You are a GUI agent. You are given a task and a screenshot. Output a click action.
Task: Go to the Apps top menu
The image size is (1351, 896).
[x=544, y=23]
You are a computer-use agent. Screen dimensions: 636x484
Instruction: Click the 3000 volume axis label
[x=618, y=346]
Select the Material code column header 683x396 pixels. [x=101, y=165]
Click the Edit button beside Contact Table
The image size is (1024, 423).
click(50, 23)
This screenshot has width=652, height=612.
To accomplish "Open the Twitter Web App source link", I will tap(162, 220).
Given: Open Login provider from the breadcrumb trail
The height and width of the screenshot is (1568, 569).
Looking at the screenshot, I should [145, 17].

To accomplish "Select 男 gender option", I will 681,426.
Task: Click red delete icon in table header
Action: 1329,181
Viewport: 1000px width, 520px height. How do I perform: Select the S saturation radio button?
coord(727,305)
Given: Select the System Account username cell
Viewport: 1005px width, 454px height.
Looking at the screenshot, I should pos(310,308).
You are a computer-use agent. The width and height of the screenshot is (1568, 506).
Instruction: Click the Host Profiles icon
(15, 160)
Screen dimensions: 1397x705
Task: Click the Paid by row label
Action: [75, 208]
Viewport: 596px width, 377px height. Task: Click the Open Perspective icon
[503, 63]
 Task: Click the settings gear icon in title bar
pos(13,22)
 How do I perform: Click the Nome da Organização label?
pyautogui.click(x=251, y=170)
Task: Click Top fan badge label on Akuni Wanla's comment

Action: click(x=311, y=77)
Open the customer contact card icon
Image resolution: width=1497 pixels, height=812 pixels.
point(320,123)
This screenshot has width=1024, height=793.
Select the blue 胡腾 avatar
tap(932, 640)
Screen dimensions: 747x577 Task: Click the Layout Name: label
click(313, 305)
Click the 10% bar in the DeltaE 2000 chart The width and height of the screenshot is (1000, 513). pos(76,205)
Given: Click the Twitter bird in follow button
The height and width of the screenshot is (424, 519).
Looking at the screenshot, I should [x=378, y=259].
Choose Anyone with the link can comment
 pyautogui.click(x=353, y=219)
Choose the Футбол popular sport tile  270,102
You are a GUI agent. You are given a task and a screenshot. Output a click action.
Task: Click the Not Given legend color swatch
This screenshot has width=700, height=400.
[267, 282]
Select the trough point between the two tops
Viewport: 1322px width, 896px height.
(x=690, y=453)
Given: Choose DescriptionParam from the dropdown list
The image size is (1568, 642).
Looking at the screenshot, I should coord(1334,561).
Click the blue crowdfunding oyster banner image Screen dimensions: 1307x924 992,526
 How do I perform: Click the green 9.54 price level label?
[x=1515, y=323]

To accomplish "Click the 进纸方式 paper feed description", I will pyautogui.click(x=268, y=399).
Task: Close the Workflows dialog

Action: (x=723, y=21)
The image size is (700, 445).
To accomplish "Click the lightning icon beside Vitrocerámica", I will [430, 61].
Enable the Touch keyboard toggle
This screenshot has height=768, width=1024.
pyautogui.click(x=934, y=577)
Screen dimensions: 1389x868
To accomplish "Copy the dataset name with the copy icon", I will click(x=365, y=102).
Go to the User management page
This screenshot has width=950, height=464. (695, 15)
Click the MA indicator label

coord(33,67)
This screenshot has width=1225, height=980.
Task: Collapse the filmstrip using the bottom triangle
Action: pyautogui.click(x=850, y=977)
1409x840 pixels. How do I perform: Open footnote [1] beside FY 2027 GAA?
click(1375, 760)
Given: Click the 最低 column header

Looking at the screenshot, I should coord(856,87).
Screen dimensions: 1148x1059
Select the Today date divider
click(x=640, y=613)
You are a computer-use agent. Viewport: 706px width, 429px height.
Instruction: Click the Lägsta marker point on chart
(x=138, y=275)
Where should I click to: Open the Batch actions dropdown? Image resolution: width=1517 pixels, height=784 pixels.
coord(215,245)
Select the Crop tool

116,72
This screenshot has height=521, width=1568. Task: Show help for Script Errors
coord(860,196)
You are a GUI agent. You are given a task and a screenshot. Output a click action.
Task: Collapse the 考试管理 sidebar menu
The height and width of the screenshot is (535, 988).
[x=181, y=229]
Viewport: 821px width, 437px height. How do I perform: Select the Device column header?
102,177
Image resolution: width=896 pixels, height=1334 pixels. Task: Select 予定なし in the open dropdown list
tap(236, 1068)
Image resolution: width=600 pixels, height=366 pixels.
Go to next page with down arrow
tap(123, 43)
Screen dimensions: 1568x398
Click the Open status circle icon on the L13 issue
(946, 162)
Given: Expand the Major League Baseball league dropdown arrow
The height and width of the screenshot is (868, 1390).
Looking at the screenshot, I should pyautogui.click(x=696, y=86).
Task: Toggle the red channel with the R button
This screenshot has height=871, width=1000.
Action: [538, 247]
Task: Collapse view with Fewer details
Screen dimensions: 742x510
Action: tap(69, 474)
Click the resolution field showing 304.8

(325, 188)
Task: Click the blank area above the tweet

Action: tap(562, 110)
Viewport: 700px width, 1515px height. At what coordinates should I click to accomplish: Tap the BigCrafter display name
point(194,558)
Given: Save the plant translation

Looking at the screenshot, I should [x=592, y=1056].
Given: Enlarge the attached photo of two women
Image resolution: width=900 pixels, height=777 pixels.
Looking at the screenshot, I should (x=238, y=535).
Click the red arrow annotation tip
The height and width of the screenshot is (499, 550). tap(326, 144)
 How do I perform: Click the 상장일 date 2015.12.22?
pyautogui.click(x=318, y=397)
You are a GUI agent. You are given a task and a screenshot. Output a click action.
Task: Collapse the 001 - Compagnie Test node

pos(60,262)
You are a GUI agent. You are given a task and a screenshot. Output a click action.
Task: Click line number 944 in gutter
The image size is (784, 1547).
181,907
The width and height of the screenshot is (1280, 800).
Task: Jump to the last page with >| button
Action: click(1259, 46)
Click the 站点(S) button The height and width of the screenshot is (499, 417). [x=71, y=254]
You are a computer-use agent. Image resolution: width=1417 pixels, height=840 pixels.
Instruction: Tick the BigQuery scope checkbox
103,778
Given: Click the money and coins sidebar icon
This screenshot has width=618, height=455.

____________

**Problem requirements**
Return exactly the leading lines of the listing, stopping after the line in which "Choose the Футбол" occurs.

**Result**
You are a GUI agent. You are given a task and a screenshot. Output a click action.
Task: Go to the Apps top menu
The image size is (1351, 896).
[x=544, y=23]
You are a computer-use agent. Screen dimensions: 636x484
Instruction: Click the 3000 volume axis label
[x=618, y=346]
Select the Material code column header 683x396 pixels. [x=101, y=165]
Click the Edit button beside Contact Table
The image size is (1024, 423).
click(50, 23)
This screenshot has width=652, height=612.
To accomplish "Open the Twitter Web App source link", I will tap(162, 220).
Given: Open Login provider from the breadcrumb trail
The height and width of the screenshot is (1568, 569).
Looking at the screenshot, I should [145, 17].

To accomplish "Select 男 gender option", I will 681,426.
Task: Click red delete icon in table header
Action: 1329,181
Viewport: 1000px width, 520px height. How do I perform: Select the S saturation radio button?
coord(727,305)
Given: Select the System Account username cell
Viewport: 1005px width, 454px height.
Looking at the screenshot, I should pos(310,308).
You are a computer-use agent. The width and height of the screenshot is (1568, 506).
Instruction: Click the Host Profiles icon
(15, 160)
Screen dimensions: 1397x705
Task: Click the Paid by row label
Action: [75, 208]
Viewport: 596px width, 377px height. Task: Click the Open Perspective icon
[503, 63]
 Task: Click the settings gear icon in title bar
pos(13,22)
 How do I perform: Click the Nome da Organização label?
pyautogui.click(x=251, y=170)
Task: Click Top fan badge label on Akuni Wanla's comment

Action: click(x=311, y=77)
Open the customer contact card icon
Image resolution: width=1497 pixels, height=812 pixels.
point(320,123)
This screenshot has width=1024, height=793.
Select the blue 胡腾 avatar
tap(932, 640)
Screen dimensions: 747x577 Task: Click the Layout Name: label
click(313, 305)
Click the 10% bar in the DeltaE 2000 chart The width and height of the screenshot is (1000, 513). pos(76,205)
Given: Click the Twitter bird in follow button
The height and width of the screenshot is (424, 519).
Looking at the screenshot, I should [x=378, y=259].
Choose Anyone with the link can comment
 pyautogui.click(x=353, y=219)
Choose the Футбол popular sport tile  270,102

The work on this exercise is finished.